PRIOR SEX OFFENDER SENTENCED TO OVER ELEVEN YEARS IN PRISON FOR POSSESSION OF CHILD PORNOGRAPHY
Defendant Collected Child Pornography Less Than Five Years After Being Released from Prison
RAYMOND W. HICKMAN, 42, of Seattle, Washington, was sentenced today in U.S. District Court in Seattle to 135 months in prison and a lifetime period of supervised release for possessing child pornography. A Snohomish County jury convicted HICKMAN of molesting his six-year old relative in 1998, and he was released from custody in 2003. Less than five years after being released, HICKMAN was discovered collecting and e-mailing child pornography. At sentencing, U.S. District Judge James L. Robart ordered that HICKMAN spend the rest of his life under the supervision of the United States Probation Office when he is released from prison.
According to records filed in the case, detectives with the Seattle Police Department served a search warrant on HICKMAN’s residence in Seattle in July 2008 when it was discovered that HICKMAN had e-mailed a lengthy child pornography video. They seized his computer equipment, which was forensically analyzed. Detectives determined that there were at least 1,000 images and 17 videos of child pornography, as well as thousands of images of child erotica. HICKMAN pled guilty on May 6, 2009, to possessing child pornography.

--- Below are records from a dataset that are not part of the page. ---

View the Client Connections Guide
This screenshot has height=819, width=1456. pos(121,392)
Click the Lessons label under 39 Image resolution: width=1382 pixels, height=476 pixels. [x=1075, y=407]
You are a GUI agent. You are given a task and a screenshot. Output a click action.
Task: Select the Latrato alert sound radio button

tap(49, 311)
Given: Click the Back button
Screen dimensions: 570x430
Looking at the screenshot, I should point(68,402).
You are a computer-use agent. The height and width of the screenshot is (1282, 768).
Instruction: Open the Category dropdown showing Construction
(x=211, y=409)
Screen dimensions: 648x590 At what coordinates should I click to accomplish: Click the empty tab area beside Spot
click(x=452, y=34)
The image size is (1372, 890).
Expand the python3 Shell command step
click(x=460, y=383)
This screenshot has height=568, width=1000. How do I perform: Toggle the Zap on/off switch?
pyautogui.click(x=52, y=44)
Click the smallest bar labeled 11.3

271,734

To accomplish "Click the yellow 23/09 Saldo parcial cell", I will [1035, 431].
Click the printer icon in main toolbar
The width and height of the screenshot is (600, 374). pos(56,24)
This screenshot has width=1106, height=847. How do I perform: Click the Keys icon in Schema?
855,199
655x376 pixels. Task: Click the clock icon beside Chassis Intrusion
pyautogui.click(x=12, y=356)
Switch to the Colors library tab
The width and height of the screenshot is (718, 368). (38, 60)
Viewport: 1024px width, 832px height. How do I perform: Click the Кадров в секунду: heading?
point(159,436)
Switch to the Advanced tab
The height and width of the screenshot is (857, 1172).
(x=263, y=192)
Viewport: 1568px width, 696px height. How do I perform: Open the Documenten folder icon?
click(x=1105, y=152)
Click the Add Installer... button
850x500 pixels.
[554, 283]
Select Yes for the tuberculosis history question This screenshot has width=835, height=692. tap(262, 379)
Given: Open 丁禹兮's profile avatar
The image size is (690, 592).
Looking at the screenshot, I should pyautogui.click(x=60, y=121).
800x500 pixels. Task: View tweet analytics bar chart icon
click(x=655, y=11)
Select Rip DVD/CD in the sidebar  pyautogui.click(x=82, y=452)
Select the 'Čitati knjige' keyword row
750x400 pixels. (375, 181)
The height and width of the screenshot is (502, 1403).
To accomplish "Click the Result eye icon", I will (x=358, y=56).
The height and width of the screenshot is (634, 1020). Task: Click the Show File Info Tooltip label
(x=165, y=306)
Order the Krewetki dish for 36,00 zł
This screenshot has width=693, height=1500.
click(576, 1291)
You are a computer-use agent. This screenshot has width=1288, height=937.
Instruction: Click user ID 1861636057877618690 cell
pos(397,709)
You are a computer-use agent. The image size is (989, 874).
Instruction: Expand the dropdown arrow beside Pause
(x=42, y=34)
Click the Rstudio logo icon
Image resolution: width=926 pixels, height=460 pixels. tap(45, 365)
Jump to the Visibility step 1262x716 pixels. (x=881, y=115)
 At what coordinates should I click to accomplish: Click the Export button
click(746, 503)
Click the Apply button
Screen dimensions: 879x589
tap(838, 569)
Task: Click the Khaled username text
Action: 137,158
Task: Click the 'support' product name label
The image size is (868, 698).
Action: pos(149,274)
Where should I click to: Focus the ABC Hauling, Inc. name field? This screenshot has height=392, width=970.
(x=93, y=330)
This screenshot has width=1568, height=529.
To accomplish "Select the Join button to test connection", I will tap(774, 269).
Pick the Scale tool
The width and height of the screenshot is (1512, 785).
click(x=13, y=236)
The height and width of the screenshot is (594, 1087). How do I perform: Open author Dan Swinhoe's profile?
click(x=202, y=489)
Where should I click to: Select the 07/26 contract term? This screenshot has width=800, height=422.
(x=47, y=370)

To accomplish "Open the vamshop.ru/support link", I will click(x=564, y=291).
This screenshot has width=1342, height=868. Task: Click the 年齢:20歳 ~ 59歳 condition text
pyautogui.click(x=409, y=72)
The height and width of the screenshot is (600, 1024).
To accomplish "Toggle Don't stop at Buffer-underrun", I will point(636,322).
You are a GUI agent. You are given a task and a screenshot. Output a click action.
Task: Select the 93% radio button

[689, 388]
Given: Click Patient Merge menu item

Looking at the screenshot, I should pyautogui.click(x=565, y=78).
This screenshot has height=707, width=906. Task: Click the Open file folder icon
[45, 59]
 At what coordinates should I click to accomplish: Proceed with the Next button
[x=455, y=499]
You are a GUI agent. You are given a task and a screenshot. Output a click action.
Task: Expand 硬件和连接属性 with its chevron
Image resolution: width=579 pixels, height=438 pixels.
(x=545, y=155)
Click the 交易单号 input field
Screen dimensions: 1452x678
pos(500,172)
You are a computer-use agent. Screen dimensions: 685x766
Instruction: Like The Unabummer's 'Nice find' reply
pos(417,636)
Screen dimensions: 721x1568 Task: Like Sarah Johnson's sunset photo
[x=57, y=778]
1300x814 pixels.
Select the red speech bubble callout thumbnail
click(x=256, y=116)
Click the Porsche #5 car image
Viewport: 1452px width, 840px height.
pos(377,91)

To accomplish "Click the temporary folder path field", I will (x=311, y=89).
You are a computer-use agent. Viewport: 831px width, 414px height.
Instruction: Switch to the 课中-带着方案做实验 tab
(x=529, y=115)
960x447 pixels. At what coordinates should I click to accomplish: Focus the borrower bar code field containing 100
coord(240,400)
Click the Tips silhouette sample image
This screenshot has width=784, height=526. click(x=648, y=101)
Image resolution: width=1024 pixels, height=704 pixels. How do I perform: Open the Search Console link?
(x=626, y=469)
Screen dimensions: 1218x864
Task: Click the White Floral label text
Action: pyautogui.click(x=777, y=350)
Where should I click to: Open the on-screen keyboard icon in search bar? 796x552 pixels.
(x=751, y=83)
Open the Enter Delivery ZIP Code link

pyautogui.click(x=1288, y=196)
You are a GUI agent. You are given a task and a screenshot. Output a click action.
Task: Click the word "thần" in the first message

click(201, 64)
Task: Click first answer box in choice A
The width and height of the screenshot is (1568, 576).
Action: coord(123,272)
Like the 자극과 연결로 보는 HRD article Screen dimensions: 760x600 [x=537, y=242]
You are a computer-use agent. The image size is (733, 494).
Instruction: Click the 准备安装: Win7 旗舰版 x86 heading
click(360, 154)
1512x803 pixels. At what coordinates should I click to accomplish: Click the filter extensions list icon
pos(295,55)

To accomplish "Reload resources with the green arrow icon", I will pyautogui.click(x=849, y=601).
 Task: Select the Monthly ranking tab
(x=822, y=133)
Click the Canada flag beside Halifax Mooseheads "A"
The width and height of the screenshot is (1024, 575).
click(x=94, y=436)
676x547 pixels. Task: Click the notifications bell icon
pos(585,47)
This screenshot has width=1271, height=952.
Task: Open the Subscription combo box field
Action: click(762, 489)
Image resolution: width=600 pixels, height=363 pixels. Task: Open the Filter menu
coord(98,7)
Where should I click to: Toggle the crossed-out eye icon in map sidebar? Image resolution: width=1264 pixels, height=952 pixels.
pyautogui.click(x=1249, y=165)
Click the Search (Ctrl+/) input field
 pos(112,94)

In asking for a significant sentence, Assistant United States Attorney Aravind Swaminathan wrote that a significantly lengthy sentence was necessary to protect the public “given Hickman’s proven inability to control his sexually deviant preoccupation with children and the fact that a lengthy sentence [for molesting his relative] has not deterred him from exploiting children again.”
This case is being brought as part of Project Safe Childhood. In February 2006, the U.S. Department of Justice launched Project Safe Childhood, a nationwide initiative designed to protect children from online exploitation and abuse. Led by the United States Attorneys Offices, Project Safe Childhood marshals federal, state and local resources to better locate, apprehend, and prosecute individuals who exploit children via the Internet, as well as identify and rescue victims. For more information about Project Safe Childhood, please visit www.projectsafechildhood.gov/.
The case was investigated by the Seattle Police Department. The case was prosecuted by Assistant United States Attorney Aravind Swaminathan.